Face à cette offensive de l’EI, le Parti des travailleurs du kurdistan (PKK), classé parmi les organisations terroristes, tant par Ankara que les Occidentaux, a appelé les Kurdes de Turquie à aller défendre Aïn al-Arab. « Le jour de gloire et d’honneur est arrivé. Il n’existe plus aucune limite dans la résistance », a-t-il fait valoir dans un communiqué. « Nous appelons notre peuple tout entier ainsi que nos amis à augmenter leur résistance au Kurdistan et à Kobané », a-t-il ajouté.

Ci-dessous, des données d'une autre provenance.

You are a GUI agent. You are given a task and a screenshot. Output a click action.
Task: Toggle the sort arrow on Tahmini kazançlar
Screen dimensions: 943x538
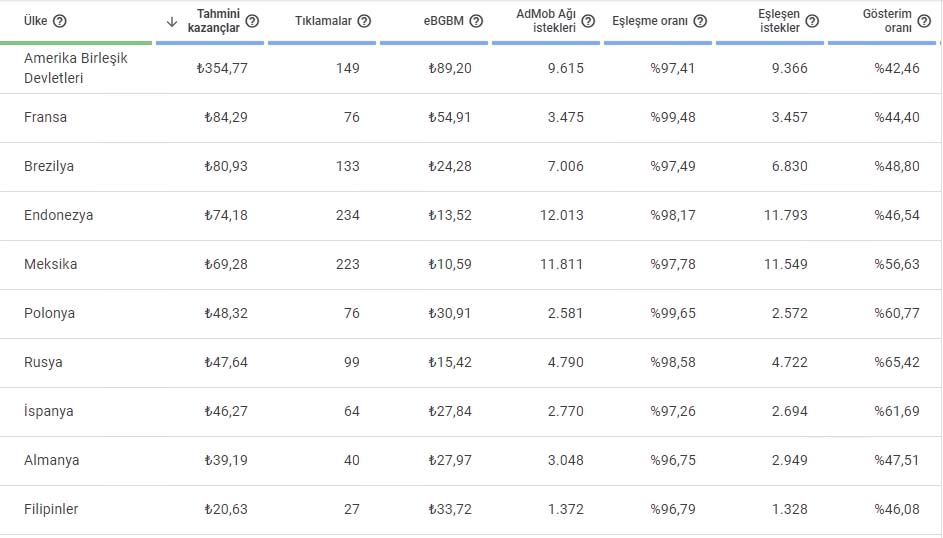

Seulement, les autorités turques ont interdit aux jeunes Kurdes de passer la frontière en sens inverse, pour des « raisons de sécurité ». Beaucoup d’entre eux ont en effet accompagné leurs familles pour les mettre à l’abri pour ensuite aller combattre les jihadistes. D’autres, habitant en Turquie, veulent prêter main forte à leurs cousins syriens. Des centaines de jeunes militants kurdes ont ainsi été empêchés de partir en Syrie par la police et la gendarmerie turques, ce qui a provoqué, le 21 septembre, des échauffourées.

« Les autorités turques sont en partie responsables de cette situation. Elles protègent Daesh qui est une organisation terroriste. (…) Aujourd’hui, elles empêchent les jeunes Kurdes de revenir vers la Syrie pour défendre leur territoire », a accusé Ibrahim Binici, un député du Parti démocratique populaire (HDP).

Que le gouvernement turc soit accusé de collusion avec l’EI n’est pas nouveau. Et la libération d’une quarantaine de ressortissants turcs, jusqu’alors retenus en otage par les jihadistes après leur conquête de Mossoul, en Irak, renforce certains dans cette idée. Ainsi, le président Recep Tayyip Erdogan a assuré qu’aucune rançon n’avait été versée et qu’elle a été obtenue par des « négociations diplomatiques et politiques »… Ce qui laisse supposer qu’un accord a été passé avec l’organisation terroriste. De quelle nature? En tout cas, cela laisse libre court à toutes les suppositions.

Quoi qu’il en soit, les combats font rage autours d’Aïn al-Arab. « La progression sur le front à l’est et au sud (d’Aïn al-Arab) a été ralentie car les combattants kurdes ont intensifié leurs attaques contre les véhicules de l’EI depuis l’exode des civils et de violents combats se déroulent », a indiqué l’Observatoire syrien des droits de l’Homme (OSDH). « Ils ont empêché les jihadistes d’avancer et ont contenu leur offensive », a-t-il ajouté. En outre, des rebelles syriens chassés de Raqqa par les jihadistes ont rejoint les combattants kurdes.

« Des combats sont toujours en cours mais la progression de l’EI vers l’est de Kobané est stoppée depuis la nuit dernière », a confirmé Redur Xelil, porte-parole du groupe de défense kurde YPG,

Alors que les populations kurdes de Syrie sont menacées par l’avancée des jihadistes, que font les forces gouvernementales? Eh bien elles ont effectué des frappes dans la province d’Idlib, qui, située dans le nord-ouest du pays, est contrôlée en grande partie par des rebelles anti-Assad, notamment ceux du Front islamique. Ces bombardements ont fait au moins 43 tués.